_Your objective:_ Rewrite the rows below with every instance of "Locate an element on the screen" changed to "Find an element on the screen", keeping all other text the same.

┌──

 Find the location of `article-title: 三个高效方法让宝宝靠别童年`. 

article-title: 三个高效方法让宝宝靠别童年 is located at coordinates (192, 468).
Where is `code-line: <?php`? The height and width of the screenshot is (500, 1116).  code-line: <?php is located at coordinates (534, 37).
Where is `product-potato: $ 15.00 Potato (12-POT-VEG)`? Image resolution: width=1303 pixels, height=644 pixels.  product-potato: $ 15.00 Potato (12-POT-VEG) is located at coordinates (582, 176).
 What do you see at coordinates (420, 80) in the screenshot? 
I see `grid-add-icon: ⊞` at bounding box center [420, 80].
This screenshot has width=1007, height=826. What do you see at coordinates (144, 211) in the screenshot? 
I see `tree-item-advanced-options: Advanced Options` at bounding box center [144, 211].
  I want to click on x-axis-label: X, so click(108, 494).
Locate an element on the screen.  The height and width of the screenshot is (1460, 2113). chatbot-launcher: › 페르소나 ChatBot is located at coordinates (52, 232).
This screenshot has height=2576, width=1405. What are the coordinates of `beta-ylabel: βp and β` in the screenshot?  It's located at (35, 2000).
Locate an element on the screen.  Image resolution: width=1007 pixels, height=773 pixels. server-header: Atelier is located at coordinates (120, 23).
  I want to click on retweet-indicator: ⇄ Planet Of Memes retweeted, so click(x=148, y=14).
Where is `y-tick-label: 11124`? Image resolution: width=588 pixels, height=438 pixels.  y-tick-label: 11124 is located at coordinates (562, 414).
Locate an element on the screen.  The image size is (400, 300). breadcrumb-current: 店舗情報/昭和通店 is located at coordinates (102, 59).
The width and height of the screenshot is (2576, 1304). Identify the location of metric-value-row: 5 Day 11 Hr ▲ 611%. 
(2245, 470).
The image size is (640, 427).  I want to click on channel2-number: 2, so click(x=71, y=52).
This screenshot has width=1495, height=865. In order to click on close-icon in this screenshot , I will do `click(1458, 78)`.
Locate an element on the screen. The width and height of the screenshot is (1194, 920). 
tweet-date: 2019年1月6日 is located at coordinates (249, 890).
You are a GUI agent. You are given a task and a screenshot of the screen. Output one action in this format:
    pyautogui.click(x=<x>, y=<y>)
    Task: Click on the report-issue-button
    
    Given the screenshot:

└──

_Written solution:_
 Find the location of `article-title: 三个高效方法让宝宝靠别童年`. 

article-title: 三个高效方法让宝宝靠别童年 is located at coordinates (192, 468).
Where is `code-line: <?php`? The height and width of the screenshot is (500, 1116).  code-line: <?php is located at coordinates (534, 37).
Where is `product-potato: $ 15.00 Potato (12-POT-VEG)`? Image resolution: width=1303 pixels, height=644 pixels.  product-potato: $ 15.00 Potato (12-POT-VEG) is located at coordinates (582, 176).
 What do you see at coordinates (420, 80) in the screenshot? 
I see `grid-add-icon: ⊞` at bounding box center [420, 80].
This screenshot has width=1007, height=826. What do you see at coordinates (144, 211) in the screenshot? 
I see `tree-item-advanced-options: Advanced Options` at bounding box center [144, 211].
  I want to click on x-axis-label: X, so click(108, 494).
Find an element on the screen.  The height and width of the screenshot is (1460, 2113). chatbot-launcher: › 페르소나 ChatBot is located at coordinates (52, 232).
This screenshot has height=2576, width=1405. What are the coordinates of `beta-ylabel: βp and β` in the screenshot?  It's located at (35, 2000).
Find an element on the screen.  Image resolution: width=1007 pixels, height=773 pixels. server-header: Atelier is located at coordinates (120, 23).
  I want to click on retweet-indicator: ⇄ Planet Of Memes retweeted, so click(x=148, y=14).
Where is `y-tick-label: 11124`? Image resolution: width=588 pixels, height=438 pixels.  y-tick-label: 11124 is located at coordinates (562, 414).
Find an element on the screen.  The image size is (400, 300). breadcrumb-current: 店舗情報/昭和通店 is located at coordinates (102, 59).
The width and height of the screenshot is (2576, 1304). Identify the location of metric-value-row: 5 Day 11 Hr ▲ 611%. 
(2245, 470).
The image size is (640, 427).  I want to click on channel2-number: 2, so click(x=71, y=52).
This screenshot has width=1495, height=865. In order to click on close-icon in this screenshot , I will do `click(1458, 78)`.
Find an element on the screen. The width and height of the screenshot is (1194, 920). 
tweet-date: 2019年1月6日 is located at coordinates (249, 890).
You are a GUI agent. You are given a task and a screenshot of the screen. Output one action in this format:
    pyautogui.click(x=<x>, y=<y>)
    Task: Click on the report-issue-button
    
    Given the screenshot:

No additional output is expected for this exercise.